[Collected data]
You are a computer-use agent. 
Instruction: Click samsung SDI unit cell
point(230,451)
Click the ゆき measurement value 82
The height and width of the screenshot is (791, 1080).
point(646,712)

◆ **TASK TO CARRY OUT**:
Repeat the records. Match them exactly.

◆ **ANSWER SECTION**:
You are a computer-use agent. 
Instruction: Click samsung SDI unit cell
point(230,451)
Click the ゆき measurement value 82
The height and width of the screenshot is (791, 1080).
point(646,712)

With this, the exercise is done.